The second oocyte source included Holstein and Holstein crossbreed ovaries (cows and heifers) collected from the local municipal abattoir. Ovaries were placed in saline solution pre-warmed at 37 ºC and transported within 2 h to the Biotechnology Laboratory of Animal Reproduction in Irquis farm. Cumulus-oocyte complexes (COCs) were recovered by aspiration from 3-8 mm antral follicles using an 18-gauge 1½’’needle attached to a disposable 10-ml syringe. Immediately, COCs were washed in synthetic oviductal fluid buffered with Hepes (hSOF, 107.63 mM NaCl, 7.16 mM KCl, 0.29 mM KH₂PO₄, 1.7 mM CaCl₂ 2H₂O; 5 mM NaHCO₃, 5.35 mM sodium lactate, 4.99 mM Na-pyruvate, 10 mM Hepes acid free, 10 mM Hepes sodium salt, 3 mg mL^-1 BSA).

Regardless of the oocyte source, only COCs with three or more compact layers of cumulus cells, smoothly granular oocyte cytoplasm, and no irregularities on the oocyte nucleus were selected for IVM. After collection, both sources of COCs were handled in the same way at all steps of the in vitro embryo production process.

In vitro Maturation

Cumulus-oocyte complexes were cultured (CO₂ incubator, Memmert, Germany) in 50 mL droplets (in groups of 25 COCs) covered with mineral oil, in an IVM medium (TCM-199 supplemented with 10% FCS (v/v), 2.2 mg mL^-1 sodium bicarbonate, 0.1 mg mL^-1 L-glutamine, 0.01 UI mL^-1 rh-FSH [Gonal-f, Merck, Italy], 1 µg mL^»1 estradiol, 100 µM cysteamine, and 50µg mL^»1 gentamicin). COCs were incubated for 24 h at 38.5 ºC under an atmosphere of 5% CO₂ in air at maximum humidity. For Creole heifers, COCs from different donors were matured in 50 µL droplets to complete groups of 20-25 structures.

In vitro Fertilization

Matured oocytes were washed twice in IVF-SOF medium (^{Argudo et al., 2020}) (107.63 mM NaCl, 7.16 mM KCl, 0.29 mM KH₂PO₄, 1.7 mM CaCl₂2H₂O, 25 mM NaHCO₃, 5.3 mM sodium lactate, 50 µg mL¹ gentamicin, 4.99 mM Na-pyruvat, 0.5 mM fructose, 8 mg mL^-1 BSA-FAF, 10 µL mL^-1 MEM amino acids, embryo tested ultra-pure water), and transferred to 50 µL droplets (in groups of 25 COCs) of IVF-SOF supplemented with 10 µL mL^-1 heparin.

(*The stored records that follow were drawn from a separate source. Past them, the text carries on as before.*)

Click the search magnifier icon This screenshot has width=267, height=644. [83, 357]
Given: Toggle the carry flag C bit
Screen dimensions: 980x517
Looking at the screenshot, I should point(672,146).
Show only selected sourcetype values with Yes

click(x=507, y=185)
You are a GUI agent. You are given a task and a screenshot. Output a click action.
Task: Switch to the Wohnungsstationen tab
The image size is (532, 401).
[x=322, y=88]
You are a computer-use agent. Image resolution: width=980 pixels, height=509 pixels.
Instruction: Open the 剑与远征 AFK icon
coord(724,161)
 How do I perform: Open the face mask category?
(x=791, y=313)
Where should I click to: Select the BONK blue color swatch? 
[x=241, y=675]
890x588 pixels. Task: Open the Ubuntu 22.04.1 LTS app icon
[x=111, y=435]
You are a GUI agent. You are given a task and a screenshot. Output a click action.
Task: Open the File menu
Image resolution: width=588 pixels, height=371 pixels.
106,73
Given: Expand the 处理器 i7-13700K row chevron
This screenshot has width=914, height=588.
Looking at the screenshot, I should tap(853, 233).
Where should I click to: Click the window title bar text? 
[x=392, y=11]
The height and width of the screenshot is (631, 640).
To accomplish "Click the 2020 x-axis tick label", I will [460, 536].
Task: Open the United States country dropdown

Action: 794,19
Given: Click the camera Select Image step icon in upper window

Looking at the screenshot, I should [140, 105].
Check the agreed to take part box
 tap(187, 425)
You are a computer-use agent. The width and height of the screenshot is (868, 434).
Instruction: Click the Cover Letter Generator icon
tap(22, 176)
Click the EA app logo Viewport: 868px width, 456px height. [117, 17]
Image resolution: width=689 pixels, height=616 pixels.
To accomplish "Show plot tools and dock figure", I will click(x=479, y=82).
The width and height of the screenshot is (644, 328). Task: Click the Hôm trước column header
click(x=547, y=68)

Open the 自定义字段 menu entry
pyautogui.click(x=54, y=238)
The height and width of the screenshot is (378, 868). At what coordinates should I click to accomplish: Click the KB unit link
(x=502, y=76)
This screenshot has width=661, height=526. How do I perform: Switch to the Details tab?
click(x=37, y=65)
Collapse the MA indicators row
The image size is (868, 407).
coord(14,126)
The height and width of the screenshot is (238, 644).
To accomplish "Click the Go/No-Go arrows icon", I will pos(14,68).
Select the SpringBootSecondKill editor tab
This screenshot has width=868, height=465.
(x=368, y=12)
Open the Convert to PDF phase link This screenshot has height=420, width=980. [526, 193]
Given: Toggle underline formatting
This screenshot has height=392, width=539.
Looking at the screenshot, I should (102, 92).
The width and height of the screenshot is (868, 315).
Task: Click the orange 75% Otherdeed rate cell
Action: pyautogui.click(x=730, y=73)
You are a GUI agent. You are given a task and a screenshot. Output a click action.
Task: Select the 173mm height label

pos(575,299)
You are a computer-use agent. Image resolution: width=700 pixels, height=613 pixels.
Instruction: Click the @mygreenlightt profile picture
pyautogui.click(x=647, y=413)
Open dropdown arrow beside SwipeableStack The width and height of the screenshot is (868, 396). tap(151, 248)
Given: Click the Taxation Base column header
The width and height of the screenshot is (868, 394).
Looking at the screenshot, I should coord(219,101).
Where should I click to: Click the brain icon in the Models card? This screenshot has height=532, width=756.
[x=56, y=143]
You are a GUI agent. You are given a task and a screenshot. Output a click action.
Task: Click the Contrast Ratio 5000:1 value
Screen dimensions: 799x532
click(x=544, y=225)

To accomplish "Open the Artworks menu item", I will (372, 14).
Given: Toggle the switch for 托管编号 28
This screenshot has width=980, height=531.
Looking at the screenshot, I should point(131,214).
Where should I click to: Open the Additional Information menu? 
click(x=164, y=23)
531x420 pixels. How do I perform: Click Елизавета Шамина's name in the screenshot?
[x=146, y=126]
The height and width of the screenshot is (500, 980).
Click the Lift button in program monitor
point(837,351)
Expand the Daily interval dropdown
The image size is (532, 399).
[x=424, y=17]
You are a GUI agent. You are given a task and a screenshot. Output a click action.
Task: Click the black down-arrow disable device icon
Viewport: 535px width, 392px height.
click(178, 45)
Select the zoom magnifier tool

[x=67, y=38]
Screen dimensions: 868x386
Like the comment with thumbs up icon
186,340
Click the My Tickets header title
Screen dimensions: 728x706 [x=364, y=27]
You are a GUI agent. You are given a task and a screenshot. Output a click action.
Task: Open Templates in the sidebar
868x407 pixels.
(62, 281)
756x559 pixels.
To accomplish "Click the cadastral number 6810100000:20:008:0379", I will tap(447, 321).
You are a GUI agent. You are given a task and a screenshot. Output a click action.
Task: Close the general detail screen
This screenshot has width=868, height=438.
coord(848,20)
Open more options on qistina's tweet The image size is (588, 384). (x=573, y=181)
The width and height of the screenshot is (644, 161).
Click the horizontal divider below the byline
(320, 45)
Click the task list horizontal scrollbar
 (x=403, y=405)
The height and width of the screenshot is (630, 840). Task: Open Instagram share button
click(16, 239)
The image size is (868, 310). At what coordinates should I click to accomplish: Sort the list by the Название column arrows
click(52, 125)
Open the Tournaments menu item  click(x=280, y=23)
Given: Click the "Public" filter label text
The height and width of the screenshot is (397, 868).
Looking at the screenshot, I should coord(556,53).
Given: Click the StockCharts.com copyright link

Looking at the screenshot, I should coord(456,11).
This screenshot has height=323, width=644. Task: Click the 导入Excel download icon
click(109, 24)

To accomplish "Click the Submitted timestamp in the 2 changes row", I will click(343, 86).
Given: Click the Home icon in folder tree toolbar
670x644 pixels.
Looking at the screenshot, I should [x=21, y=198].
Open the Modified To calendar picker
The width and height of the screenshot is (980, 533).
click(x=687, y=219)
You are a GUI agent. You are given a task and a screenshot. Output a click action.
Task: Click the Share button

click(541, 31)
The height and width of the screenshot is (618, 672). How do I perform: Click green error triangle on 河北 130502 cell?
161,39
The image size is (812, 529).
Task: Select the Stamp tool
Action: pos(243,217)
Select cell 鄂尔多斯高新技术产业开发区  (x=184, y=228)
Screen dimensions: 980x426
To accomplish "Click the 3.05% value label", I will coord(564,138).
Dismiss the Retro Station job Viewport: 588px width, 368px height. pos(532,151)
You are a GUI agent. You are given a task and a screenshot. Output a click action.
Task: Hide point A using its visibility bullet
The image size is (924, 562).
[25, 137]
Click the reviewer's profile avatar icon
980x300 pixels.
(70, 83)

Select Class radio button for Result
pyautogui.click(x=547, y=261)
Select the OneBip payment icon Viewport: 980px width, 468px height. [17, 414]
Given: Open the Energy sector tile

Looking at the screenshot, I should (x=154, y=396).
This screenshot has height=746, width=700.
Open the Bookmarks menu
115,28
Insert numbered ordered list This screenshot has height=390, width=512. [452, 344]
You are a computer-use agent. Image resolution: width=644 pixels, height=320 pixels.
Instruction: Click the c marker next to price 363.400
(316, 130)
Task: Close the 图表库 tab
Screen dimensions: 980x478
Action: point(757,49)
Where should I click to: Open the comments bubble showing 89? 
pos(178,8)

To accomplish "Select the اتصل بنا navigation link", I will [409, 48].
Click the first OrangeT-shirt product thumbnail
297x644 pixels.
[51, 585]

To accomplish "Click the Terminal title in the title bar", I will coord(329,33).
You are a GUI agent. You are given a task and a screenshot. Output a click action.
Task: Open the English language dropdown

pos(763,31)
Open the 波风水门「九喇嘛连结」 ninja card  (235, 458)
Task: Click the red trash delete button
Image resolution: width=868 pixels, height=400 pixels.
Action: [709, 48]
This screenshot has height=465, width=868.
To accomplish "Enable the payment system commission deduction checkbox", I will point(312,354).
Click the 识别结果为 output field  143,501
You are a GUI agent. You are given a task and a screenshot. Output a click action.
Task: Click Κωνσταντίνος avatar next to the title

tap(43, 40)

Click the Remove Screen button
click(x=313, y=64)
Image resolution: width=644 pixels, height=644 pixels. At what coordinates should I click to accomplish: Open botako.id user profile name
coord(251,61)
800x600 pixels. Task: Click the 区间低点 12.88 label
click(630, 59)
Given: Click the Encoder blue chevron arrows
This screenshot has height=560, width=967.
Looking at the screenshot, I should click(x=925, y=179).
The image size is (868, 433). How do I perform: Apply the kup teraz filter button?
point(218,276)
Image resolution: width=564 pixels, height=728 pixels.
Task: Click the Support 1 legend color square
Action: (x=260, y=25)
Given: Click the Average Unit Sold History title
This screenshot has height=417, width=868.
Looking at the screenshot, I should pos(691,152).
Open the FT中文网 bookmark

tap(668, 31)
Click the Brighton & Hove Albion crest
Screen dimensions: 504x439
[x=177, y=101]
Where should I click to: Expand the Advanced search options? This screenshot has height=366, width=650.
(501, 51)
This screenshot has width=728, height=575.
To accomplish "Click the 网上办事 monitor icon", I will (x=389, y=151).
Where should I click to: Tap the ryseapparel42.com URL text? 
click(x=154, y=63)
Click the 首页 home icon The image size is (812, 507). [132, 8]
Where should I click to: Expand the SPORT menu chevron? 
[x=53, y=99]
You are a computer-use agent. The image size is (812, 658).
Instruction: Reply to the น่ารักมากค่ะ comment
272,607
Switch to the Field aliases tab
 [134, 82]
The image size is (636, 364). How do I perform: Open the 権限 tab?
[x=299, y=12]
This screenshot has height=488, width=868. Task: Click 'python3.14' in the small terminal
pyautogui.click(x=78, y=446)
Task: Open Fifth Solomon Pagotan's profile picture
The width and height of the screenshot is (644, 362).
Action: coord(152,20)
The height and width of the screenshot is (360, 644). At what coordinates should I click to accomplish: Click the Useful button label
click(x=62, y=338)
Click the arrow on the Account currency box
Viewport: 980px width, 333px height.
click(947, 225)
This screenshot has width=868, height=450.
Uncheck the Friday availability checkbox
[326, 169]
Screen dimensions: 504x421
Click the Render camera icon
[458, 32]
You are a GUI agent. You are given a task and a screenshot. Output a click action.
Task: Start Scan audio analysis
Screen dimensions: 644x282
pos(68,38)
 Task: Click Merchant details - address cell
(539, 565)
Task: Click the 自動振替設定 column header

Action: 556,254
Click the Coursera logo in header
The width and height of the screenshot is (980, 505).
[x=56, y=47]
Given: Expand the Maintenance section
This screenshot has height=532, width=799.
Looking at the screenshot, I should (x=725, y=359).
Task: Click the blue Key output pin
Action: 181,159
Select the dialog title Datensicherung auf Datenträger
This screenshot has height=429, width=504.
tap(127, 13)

Frozen-thawed motile sperm from Bos taurus creole bulls of proven in vitro fertility were centrifugated (10 min at 600 ´ g) on a Percoll discontinuous density gradient (200 µL of 90, 60 and 30% Percoll in a 1.5-mL microtube). Selected sperm were washed in 1 mL of IVFSOF medium by centrifugation (5 min at 200 x g) without heparin and this suspension was added to each fertilization droplet obtaining a final concentration of 1x10⁶ sperm/mL (Day 0). Sperm and oocyte were co-cultures during 18-24 h at 38.5 °C with saturated humidity and 5% CO₂.

In vitro Embryo Culture

On day 1 after IVF, cumulus cells were removed from presumptive zygotes by gently pipetting, washed three times in hSOF and transferred to IVC medium (synthetic oviductal ûuid medium modiûed, SOFaaci, as described by ^{Holm et al. [1999]}) (107.63 mM NaCl, 7.16 mM KCl, 1.19 mM KH₂PO₄, 1.51 mM MgSO₄ 7H₂O, 1.78 mM CaCl₂ 2H₂O, 25 mM NaHCO₃, 5.3 mM sodium lactate; 50 µg mL^-1 gentamicin, 7.27 mM Na-pyruvate, 0.34 mM trisodium citrate, 2.77 mM myoinositol, 10 µL mL^-1 MEM amino acids, 30 µL mL^-1 BME amino acids, 3 mg mL^-1 BSA-FAF, embryo tested ultra-pure water). Putative zygotes were distributed into two experimental groups (with and without supplementation with FCS), and therefore culture was performed in groups no greater than 12 structures in 50-µL droplets covered with mineral oil and incubated (Heracell ™ 150i Tri-gas CO₂ incubators, Thermo Fisher, USA) for 6 days at 38.5 °C, in a saturated humidity and atmosphere of 5% CO₂, 5% O₂, and 90% N₂.

FCS Supplementation

After denudation presumptive zygotes were randomly allocated in four groups according to adding or not adding a volume of FCS equivalent to 2.5% of the volume of each droplet to SOFaaci medium on day 5 after IVF: 1) O-FCS+, 2) O-FCS-, 3) AFCS+, and 4) A-FCS-. Control droplets were not manipulated. All embryos were reincubated for 48 h under the same culture conditions described above. On day 7 after IVF, embryos were evaluated morphologically according to ^{Bó and Mapletoft (2013}) and categorized classified as morulae (M), early blastocysts (EB), regular blastocysts (RB), expanded blastocysts (ExB) and hatched blastocysts (HB).

Vitrification and Warming

Grade 1 blastocysts from both oocytes source (OPU and abattoir) were subjected to vitrification and warming in eight replicates. Briefly, blastocysts were washed in holding solution (HS = hSOF + 20% FCS) and transferred to 500 mL vitrification solution 1 (VS1; HS + 7.5% ethylene glycol + 7.5% dimethyl sulfoxide [DMSO]) for 3 min. Then, embryos were placed into 50 mL droplets of vitrification solution 2 (VS2; 0.5M sucrose + 16.5% ethylene glycol + 16.5 DMSO) for <30 s (VS1 and VS2 were elaborated with hSOF). Thereafter, embryos were loaded into open pulled straws (OPS) in a volume of 1 mL of VS2 and submerged into liquid nitrogen for 90-120 days.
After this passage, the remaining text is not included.